Berikut adalah beberapa faktor sosial budaya kunci yang berkontribusi:
-
Budaya Patriarki dan Ketidaksetaraan Gender: Akar utama seringkali adalah sistem patriarki yang menempatkan laki-laki dalam posisi dominan dan perempuan (atau individu yang dianggap lebih lemah) sebagai objek. Ini menciptakan dinamika kuasa yang timpang, di mana pelaku merasa berhak dan korban merasa tak berdaya atau takut melapor.
-
Budaya Permisif dan "Victim Blaming": Lingkungan sosial yang menormalisasi perilaku merendahkan, lelucon seksis, atau bahkan sentuhan yang tidak pantas, dapat menciptakan "budaya permisif." Lebih jauh, ketika insiden terjadi, seringkali korban justru disalahkan (misalnya, karena pakaian, perilaku, atau keberadaannya), yang membuat korban enggan bersuara dan pelaku merasa aman dari konsekuensi.
-
Minimnya Edukasi Seksualitas Komprehensif: Kurangnya pendidikan seksualitas yang memadai dan komprehensif di sekolah maupun keluarga seringkali membuat siswa tidak memahami batasan tubuh, konsep persetujuan (consent), hak-hak seksual, dan cara melaporkan kekerasan. Ketidaktahuan ini menjadikan mereka rentan sebagai korban maupun pelaku yang tidak menyadari kesalahannya.
-
Tabu dan Budaya Senyap: Seksualitas masih menjadi topik tabu di banyak masyarakat Indonesia. Akibatnya, diskusi terbuka tentang kekerasan seksual, pencegahannya, atau cara penanganannya sangat minim. Hal ini menciptakan "budaya senyap" di mana korban takut melapor karena stigma, rasa malu, ancaman, atau kekhawatiran akan reaksi negatif dari lingkungan sekolah maupun keluarga.
-
Normalisasi Kekerasan dalam Media dan Lingkungan: Paparan terhadap konten media yang meromantisasi kekerasan, atau lingkungan pertemanan yang menganggap perilaku agresi seksual sebagai "candaan" atau "kejantanan," dapat mengikis empati dan menormalisasi kekerasan di benak sebagian individu.

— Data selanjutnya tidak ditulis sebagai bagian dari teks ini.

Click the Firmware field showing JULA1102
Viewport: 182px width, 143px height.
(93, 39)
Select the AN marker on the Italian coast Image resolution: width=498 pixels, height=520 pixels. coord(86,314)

Mengatasi masalah ini membutuhkan lebih dari sekadar penindakan hukum. Diperlukan perubahan paradigma budaya, edukasi yang masif dan berkelanjutan tentang kesetaraan gender dan hak asasi manusia, serta penciptaan lingkungan sekolah yang aman, suportif, dan bebas stigma bagi setiap individu untuk bersuara dan dilindungi.